Чуть было не состоявшийся гость в лице Хальзова стоял и смиренно ждал лифта, когда я, высунув мокрую голову в щель между дверью и косяком, сообщила ему, что была в душе.
Старик просиял и засеменил ко мне, перекладывая кожаную папку из одной руки в другую.
– Извините, что я так поздно.
– Ничего, ничего, – чирикнула я, почувствовав запах денег.
Обстановка жилища не произвела на директора никакого впечатления, хотя он ради приличия заметил все же, что у меня уютно, выпутываясь при этом из пикантной части женского туалета, продолжавшей валяться на полу.
– Тяжелый день, – объяснила я, бросившись поднимать раскиданные вещи и выставляя напоказ свои грудки. Ткани на прикрывавший мое тельце халатик ушло, наверное, меньше, чем на бикини, но нынешнего посетителя трудно было расшевелить девичьими прелестями.

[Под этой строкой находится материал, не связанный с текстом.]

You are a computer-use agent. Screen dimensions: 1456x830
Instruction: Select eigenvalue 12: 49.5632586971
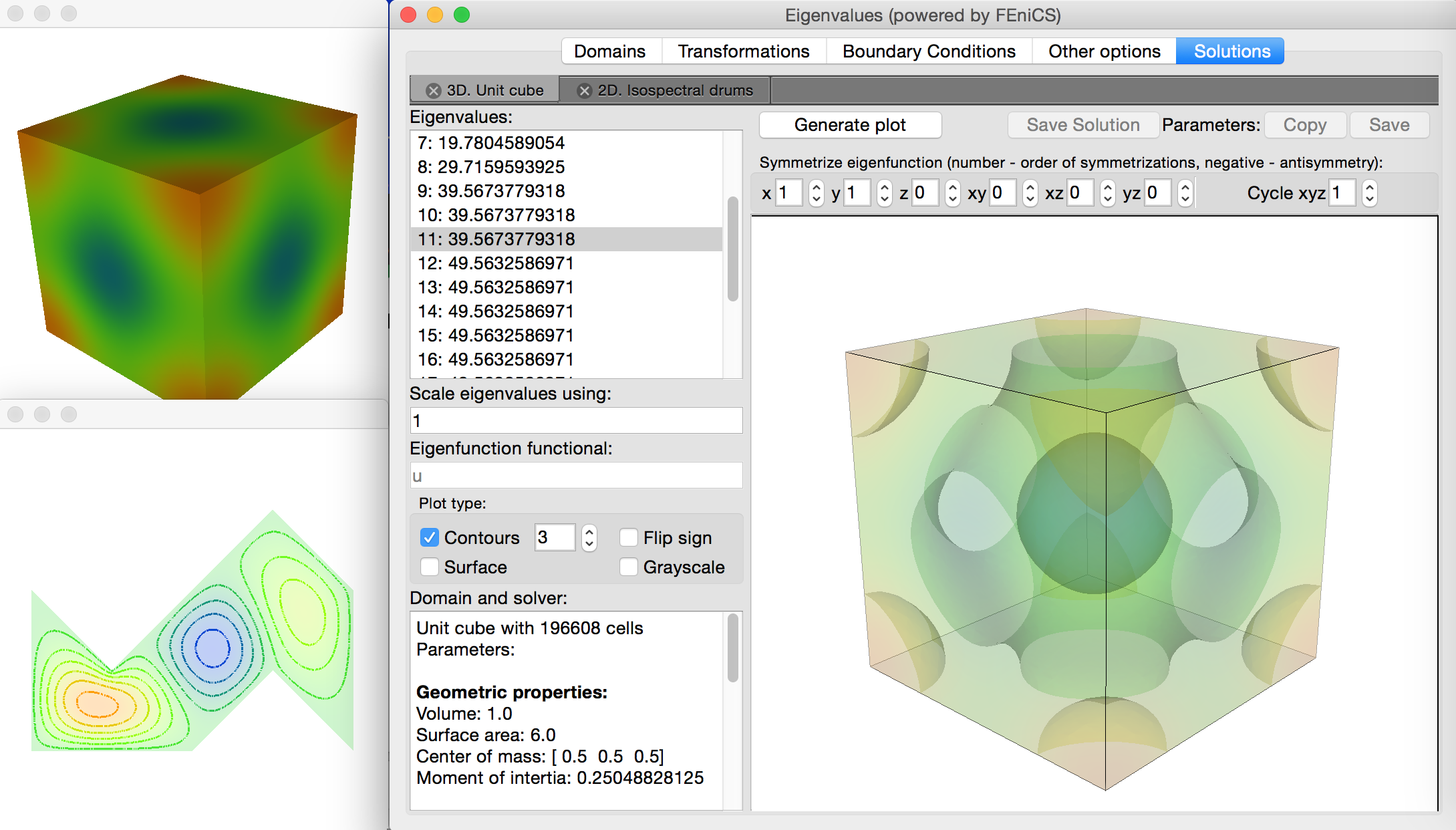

В присутствии дедушки я чувствовала себя малолетней бесстыдницей.
Он не стеснялся меня разглядывать, но я не могла, как ни старалась, почувствовать себя женщиной. Почти голенькая, я была для него бронзовым канделябром времен Екатерины Великой.
Обидно, зато не помешает делу.
Я пригласила Хальзова в гостиную, принесла ему минералки и удалилась привести себя в порядок.
Когда я вошла в шортах и футболке навыпуск, он сделал мне комплимент относительно фигуры, чего я, признаться, не ожидала.
– Спасибо, – ответила я скромно, после чего опустилась в кресло и замолчала, давая возможность гостю высказаться.
– Если вы помните, я вышел вместе с этим капитаном…
Я закивала головой, уверяя, что помню.
– Он сказал мне, чем вы занимаетесь, тогда я после вашего разговора с Ежовым проследил за вами. Простите меня, но мне нужен как раз такой человек, как вы.
– Судя по вашему сегодняшнему представлению, вам нужна милиция и официальное расследование.
– Пожалуйста, выслушайте, – взмолился он своим скрипучим голосом.
Я набрала в рот воздуха и пхыкнула в потолок, расслабляясь и запасаясь терпением.
– Сегодня, когда Виктор показал мне ворованного будду и кратко объяснил, что к нему пришла бывшая одноклассница справиться о цене, я попросил подождать его в коридоре и вызвал милицию. Ваш одноклассник положил два года работы на то, что рассказал вам в течение нескольких минут. Он вскоре намеревается защищать докторскую диссертацию, и для него эти скакуны не просто статуэтки. Это не что иное, как доказательство существования развитого ремесленного промысла в Иране начала второго тысячелетия.
Мне было неприятно слышать, что меня променяли на пять кусочков серебра и кусочек золота, но Жукецкий ведь не знал, да еще и сейчас, наверное, не знает, чем я занимаюсь. Он наверняка принял меня за воровку, увидев похищенную вещь. Стоп. Почему я его оправдываю?
– Ладно, забыли, – отрезала я. – Вы хотите нанять меня? У вас не хватит средств. Украли ведь еще что-то, не так ли?
Для Хальзова подобный вывод оказался полным откровением.
– Я никому не говорил.
– Не обязательно. Зачастую действия могут рассказать куда больше, нежели слова.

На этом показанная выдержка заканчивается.